# MiFork Salmon: Drowning last week? Confirmation or details?



## WyoPadlr1 (May 5, 2005)

Had a 6/13 launch.....We went to the Owyhee instead. Great trip. Came back and heard rumors there was a drowning middle to end of last week. Just wondering if the rumors were true, and if any details were available.


----------



## fiya79 (Feb 9, 2010)

Idaho whitewater yahoo group postings suggest it is true. Murph's hole is the suspect. I bailed and went to the payette system. Great water over there right now.

No details were forthcoming.


----------



## wildh2onriver (Jul 21, 2009)

According to a post at idahowhitewater a passenger fell into the river at Murph's Hole. CPR was initiated within approx 5 minutes, but the victim was non-responsive. Very sad.


----------



## Fallingup (Feb 27, 2010)

Sad to hear that. I think "carvedog" had a 6/15 launch. I am sure they will release details soon.


----------



## carvedog (May 11, 2005)

Yes we did launch the day before the group who had the fatality. Not sure the whole circumstances but we did visit with the crew of Boise boaters who did the recovery. Sounded like a heart attack at Murphs though as has been speculated. 

They helped us out on getting our cars out to Stanley. It was still a bit nasty on the pass to have shuttle drivers be responsible for getting through the slush. Really nice crew, they wouldn't take a penny as thanks for saving us $300 to $400 or three hours of driving to get our cars out. 

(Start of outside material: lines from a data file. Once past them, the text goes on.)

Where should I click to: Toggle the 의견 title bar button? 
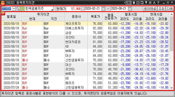129,3
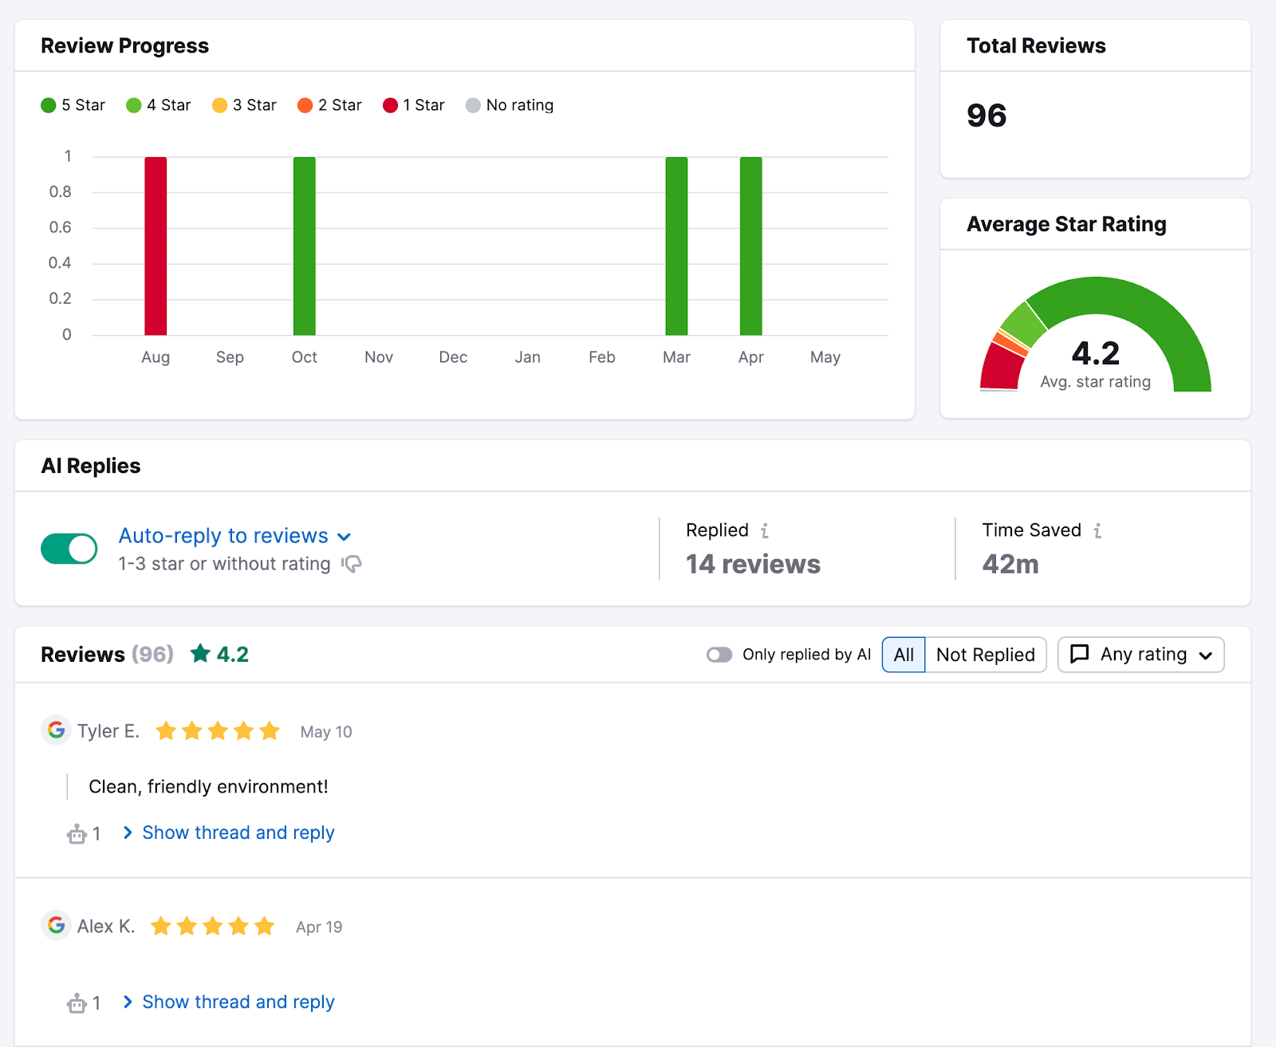Click the Average Star Rating gauge

1095,333
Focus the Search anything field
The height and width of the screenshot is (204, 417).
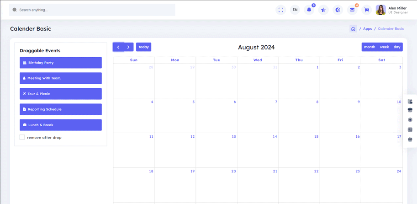(91, 10)
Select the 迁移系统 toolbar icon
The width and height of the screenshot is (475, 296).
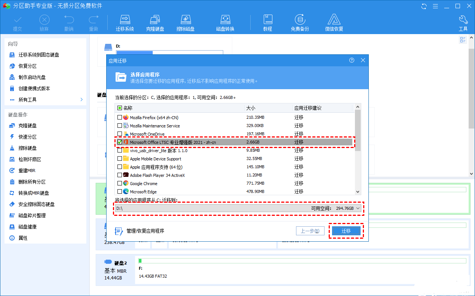click(x=125, y=22)
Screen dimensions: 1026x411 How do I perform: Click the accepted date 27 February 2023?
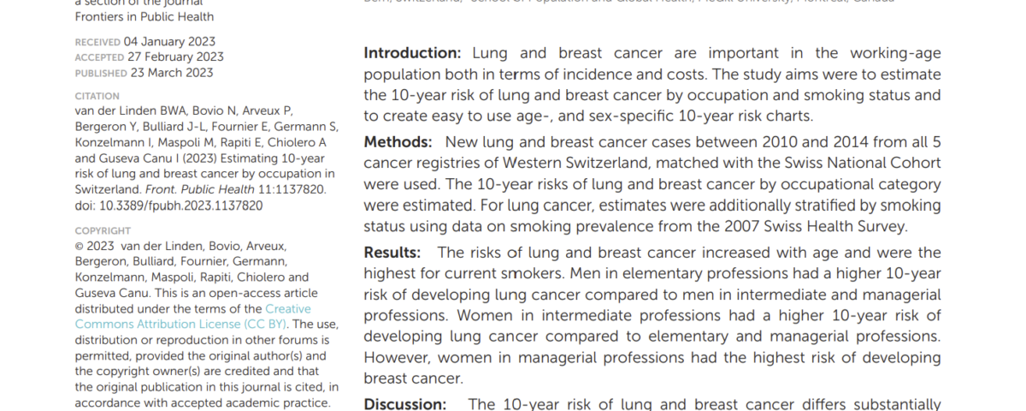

It was a gorgeous morning on a beautiful day in one of the best places on earth. Small consolation to those who lost a friend, father and partner. 
Sincere condolences to the family and friends of a good man. 
RIP


----------



## BmfnL (May 23, 2009)

Just back from a long, amazing Middle Fork trip. We launched the 17th. This incident had occurred the day before. We were very sad (and a little rattled) to hear it. We met briefly at Loon springs with the members of the party who continued on. They did not have much to say and we did not pry, but they said it was indeed a heart attack and that another member had a scary coronary episode while humping gear out to an airstrip afterward. We felt for them and wished them a good rest of the trip.


----------